Saved data entries
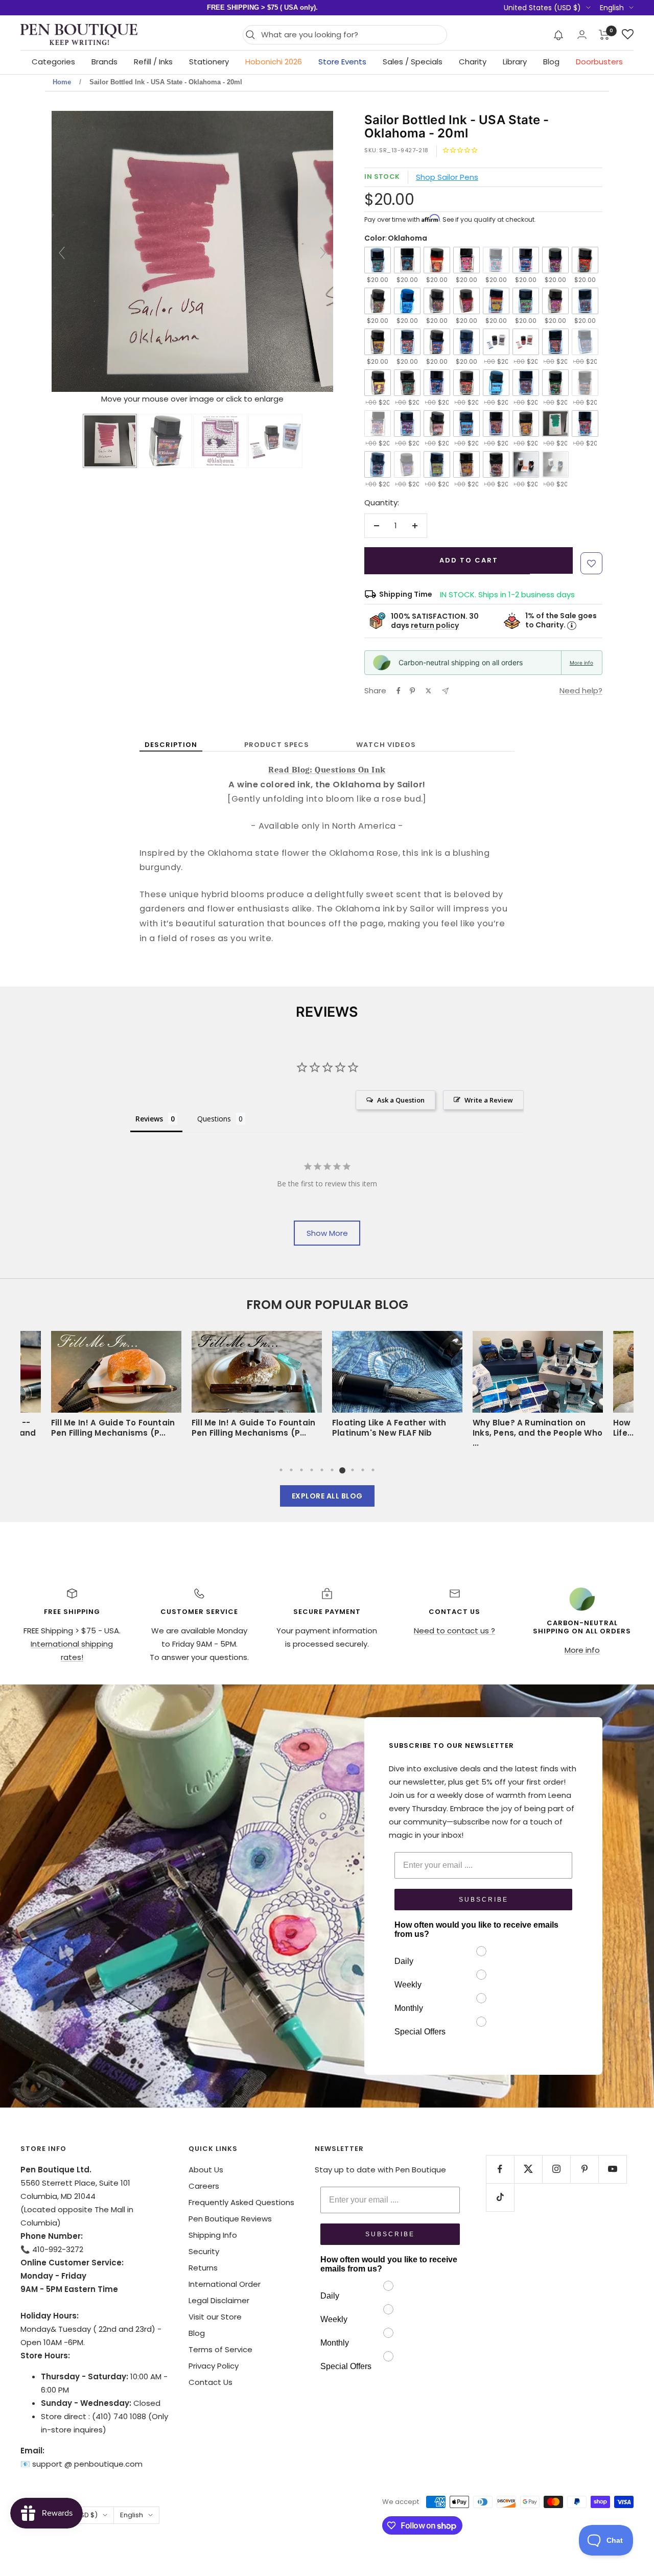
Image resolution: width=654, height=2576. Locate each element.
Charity (472, 61)
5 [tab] (322, 1470)
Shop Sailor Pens (447, 177)
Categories (53, 61)
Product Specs (276, 745)
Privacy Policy (214, 2365)
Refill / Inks (153, 61)
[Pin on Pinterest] (412, 690)
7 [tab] (342, 1470)
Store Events (342, 61)
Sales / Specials (412, 61)
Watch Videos (386, 745)
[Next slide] (323, 253)
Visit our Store (215, 2316)
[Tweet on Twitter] (428, 690)
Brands (104, 61)
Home (62, 82)
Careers (204, 2186)
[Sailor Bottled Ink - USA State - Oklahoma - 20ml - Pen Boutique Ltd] (110, 441)
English (612, 8)
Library (515, 61)
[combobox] (351, 34)
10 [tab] (373, 1470)
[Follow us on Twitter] (528, 2169)
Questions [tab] (214, 1118)
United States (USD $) (542, 8)
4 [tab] (312, 1470)
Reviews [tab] (149, 1118)
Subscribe (483, 1899)
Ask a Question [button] (401, 1100)
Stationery (209, 61)
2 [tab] (291, 1470)
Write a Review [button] (488, 1100)
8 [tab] (352, 1470)
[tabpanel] (397, 1387)
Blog (551, 61)
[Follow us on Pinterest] (584, 2169)
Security (204, 2251)
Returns (203, 2267)
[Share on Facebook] (398, 690)
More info (581, 663)
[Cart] (604, 35)
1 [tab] (281, 1470)
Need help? (580, 690)
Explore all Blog (327, 1496)
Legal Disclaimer (219, 2300)
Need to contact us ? (454, 1630)
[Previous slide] (62, 253)
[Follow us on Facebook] (500, 2169)
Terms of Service (220, 2349)
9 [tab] (363, 1470)
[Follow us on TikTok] (500, 2197)
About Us (206, 2169)
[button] (558, 34)
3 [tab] (301, 1470)
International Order (225, 2284)
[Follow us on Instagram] (556, 2169)
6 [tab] (332, 1470)
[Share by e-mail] (445, 691)
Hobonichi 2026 (273, 61)
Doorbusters (599, 61)
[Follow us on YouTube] (612, 2169)
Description (171, 745)
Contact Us (210, 2382)
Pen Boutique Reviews (230, 2218)
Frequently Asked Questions (241, 2202)
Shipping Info (213, 2235)
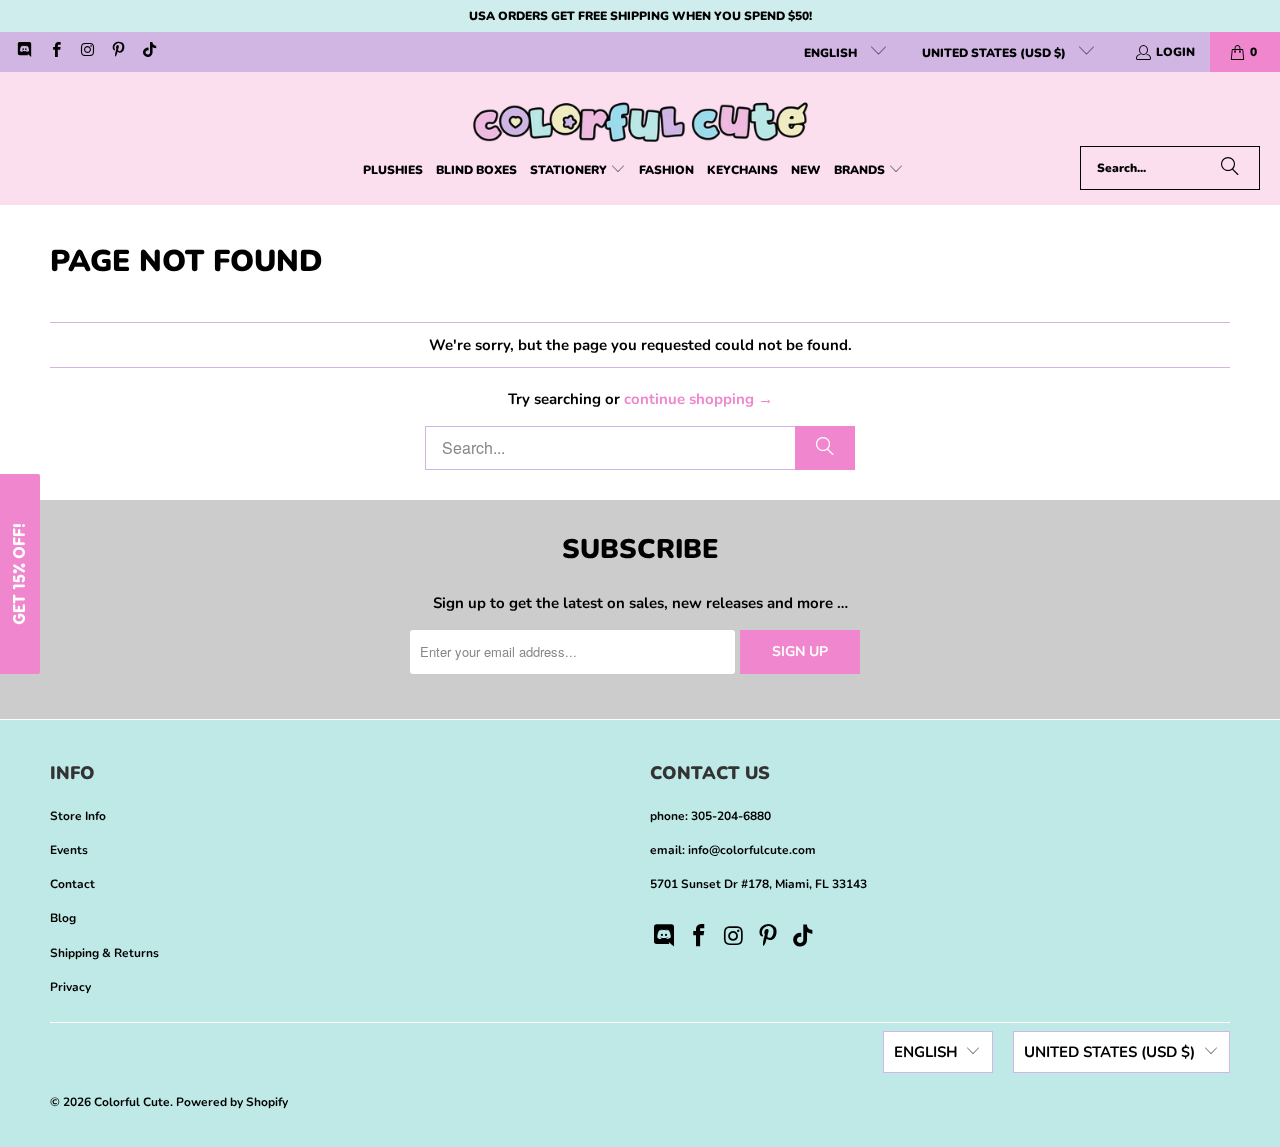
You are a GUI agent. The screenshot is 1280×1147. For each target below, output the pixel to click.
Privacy (70, 987)
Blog (63, 918)
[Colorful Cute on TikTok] (148, 52)
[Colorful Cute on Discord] (23, 52)
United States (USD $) (995, 53)
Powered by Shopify (232, 1102)
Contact (72, 884)
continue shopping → (698, 399)
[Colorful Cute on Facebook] (54, 52)
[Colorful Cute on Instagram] (86, 52)
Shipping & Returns (104, 953)
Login (1175, 52)
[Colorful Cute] (640, 114)
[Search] (1230, 168)
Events (69, 850)
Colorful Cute (132, 1102)
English (832, 53)
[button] (578, 170)
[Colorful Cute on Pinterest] (117, 52)
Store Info (78, 816)
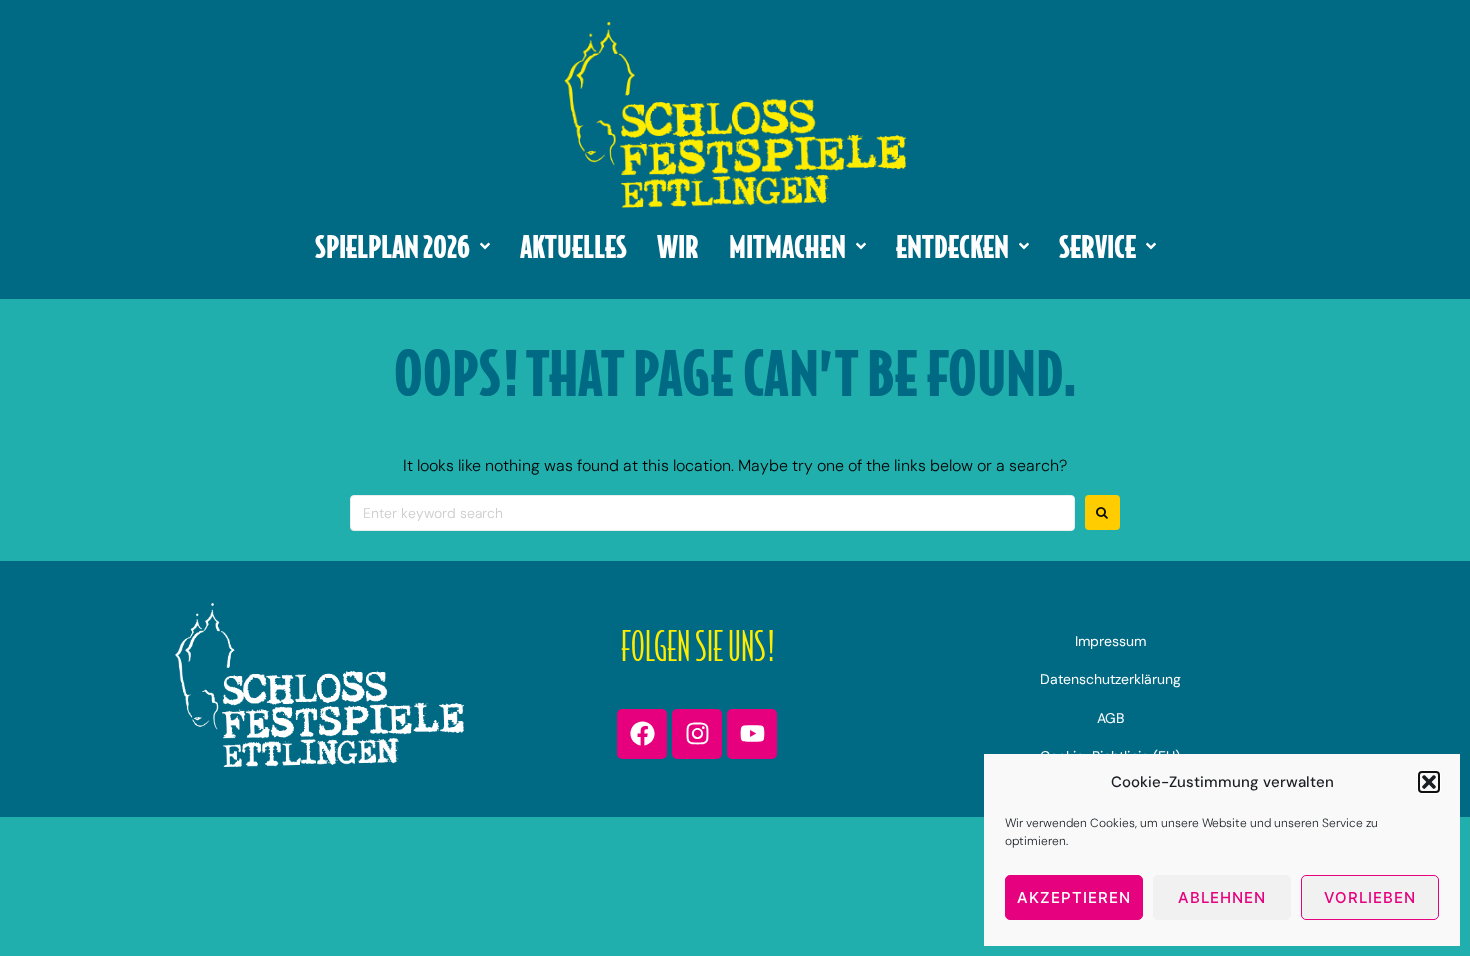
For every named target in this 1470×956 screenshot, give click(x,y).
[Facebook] (642, 734)
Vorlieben (1370, 897)
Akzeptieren (1074, 897)
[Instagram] (697, 734)
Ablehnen (1222, 897)
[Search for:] (712, 513)
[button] (1429, 782)
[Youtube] (752, 734)
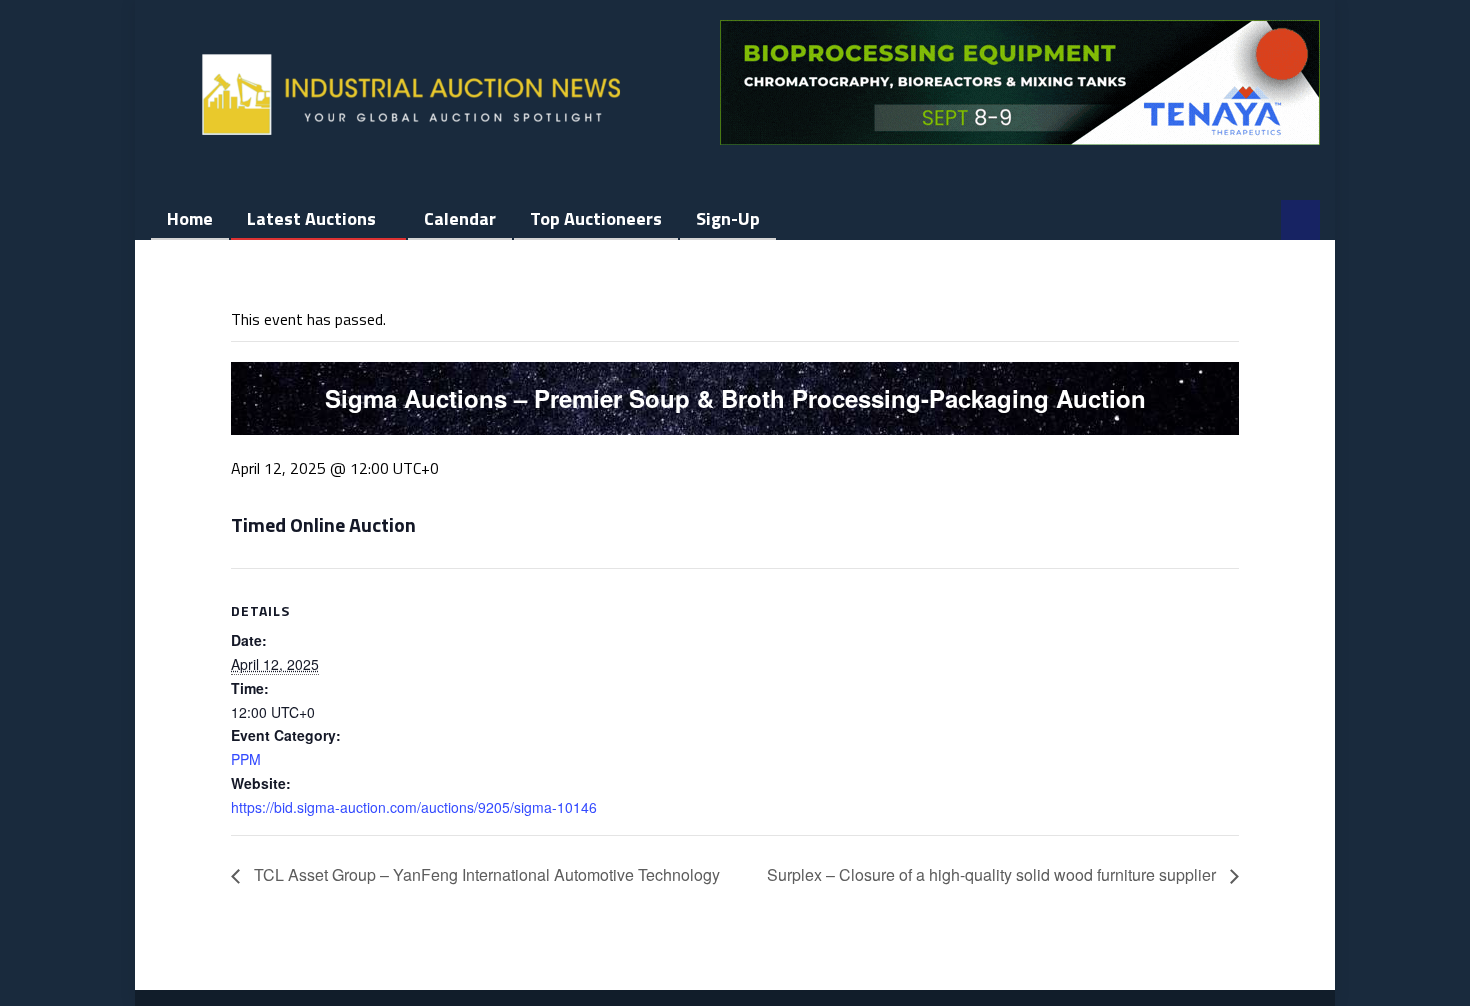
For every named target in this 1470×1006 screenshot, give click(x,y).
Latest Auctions (311, 218)
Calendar (460, 218)
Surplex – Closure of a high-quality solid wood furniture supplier (993, 874)
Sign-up (728, 218)
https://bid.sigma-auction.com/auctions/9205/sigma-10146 (414, 807)
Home (190, 218)
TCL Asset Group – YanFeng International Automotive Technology (485, 874)
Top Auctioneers (596, 218)
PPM (246, 759)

### Task statement
Transcribe all of the data above verbatim but omit every picture.

### Answer box
Image resolution: width=654, height=2576. Locate each element.
Charity (472, 61)
5 [tab] (322, 1470)
Shop Sailor Pens (447, 177)
Categories (53, 61)
Product Specs (276, 745)
Privacy Policy (214, 2365)
Refill / Inks (153, 61)
[Pin on Pinterest] (412, 690)
7 [tab] (342, 1470)
Store Events (342, 61)
Sales / Specials (412, 61)
Watch Videos (386, 745)
[Next slide] (323, 253)
Visit our Store (215, 2316)
[Tweet on Twitter] (428, 690)
Brands (104, 61)
Home (62, 82)
Careers (204, 2186)
[Sailor Bottled Ink - USA State - Oklahoma - 20ml - Pen Boutique Ltd] (110, 441)
English (612, 8)
Library (515, 61)
[combobox] (351, 34)
10 [tab] (373, 1470)
[Follow us on Twitter] (528, 2169)
Questions [tab] (214, 1118)
United States (USD $) (542, 8)
4 [tab] (312, 1470)
Reviews [tab] (149, 1118)
Subscribe (483, 1899)
Ask a Question [button] (401, 1100)
Stationery (209, 61)
2 [tab] (291, 1470)
Write a Review [button] (488, 1100)
8 [tab] (352, 1470)
[tabpanel] (397, 1387)
Blog (551, 61)
[Follow us on Pinterest] (584, 2169)
Security (204, 2251)
Returns (203, 2267)
[Share on Facebook] (398, 690)
More info (581, 663)
[Cart] (604, 35)
1 [tab] (281, 1470)
Need help? (580, 690)
Explore all Blog (327, 1496)
Legal Disclaimer (219, 2300)
Need to contact us ? (454, 1630)
[Previous slide] (62, 253)
[Follow us on Facebook] (500, 2169)
Terms of Service (220, 2349)
9 [tab] (363, 1470)
[Follow us on TikTok] (500, 2197)
About Us (206, 2169)
[button] (558, 34)
3 [tab] (301, 1470)
International Order (225, 2284)
[Follow us on Instagram] (556, 2169)
6 [tab] (332, 1470)
[Share by e-mail] (445, 691)
Hobonichi 2026 (273, 61)
Doorbusters (599, 61)
[Follow us on YouTube] (612, 2169)
Description (171, 745)
Contact Us (210, 2382)
Pen Boutique Reviews (230, 2218)
Frequently Asked Questions (241, 2202)
Shipping Info (213, 2235)
You are a GUI agent. The screenshot is 1280×1147. For each target below, output the pixel to click.
Privacy (70, 987)
Blog (63, 918)
[Colorful Cute on TikTok] (148, 52)
[Colorful Cute on Discord] (23, 52)
United States (USD $) (995, 53)
Powered by Shopify (232, 1102)
Contact (72, 884)
continue shopping → (698, 399)
[Colorful Cute on Facebook] (54, 52)
[Colorful Cute on Instagram] (86, 52)
Shipping & Returns (104, 953)
Login (1175, 52)
[Colorful Cute] (640, 114)
[Search] (1230, 168)
Events (69, 850)
Colorful Cute (132, 1102)
English (832, 53)
[button] (578, 170)
[Colorful Cute on Pinterest] (117, 52)
Store Info (78, 816)
For every named target in this 1470×956 screenshot, give click(x,y).
[Facebook] (642, 734)
Vorlieben (1370, 897)
Akzeptieren (1074, 897)
[Instagram] (697, 734)
Ablehnen (1222, 897)
[Search for:] (712, 513)
[button] (1429, 782)
[Youtube] (752, 734)
For every named target in this 1470×1006 screenshot, give click(x,y).
Latest Auctions (311, 218)
Calendar (460, 218)
Surplex – Closure of a high-quality solid wood furniture supplier (993, 874)
Sign-up (728, 218)
https://bid.sigma-auction.com/auctions/9205/sigma-10146 (414, 807)
Home (190, 218)
TCL Asset Group – YanFeng International Automotive Technology (485, 874)
Top Auctioneers (596, 218)
PPM (246, 759)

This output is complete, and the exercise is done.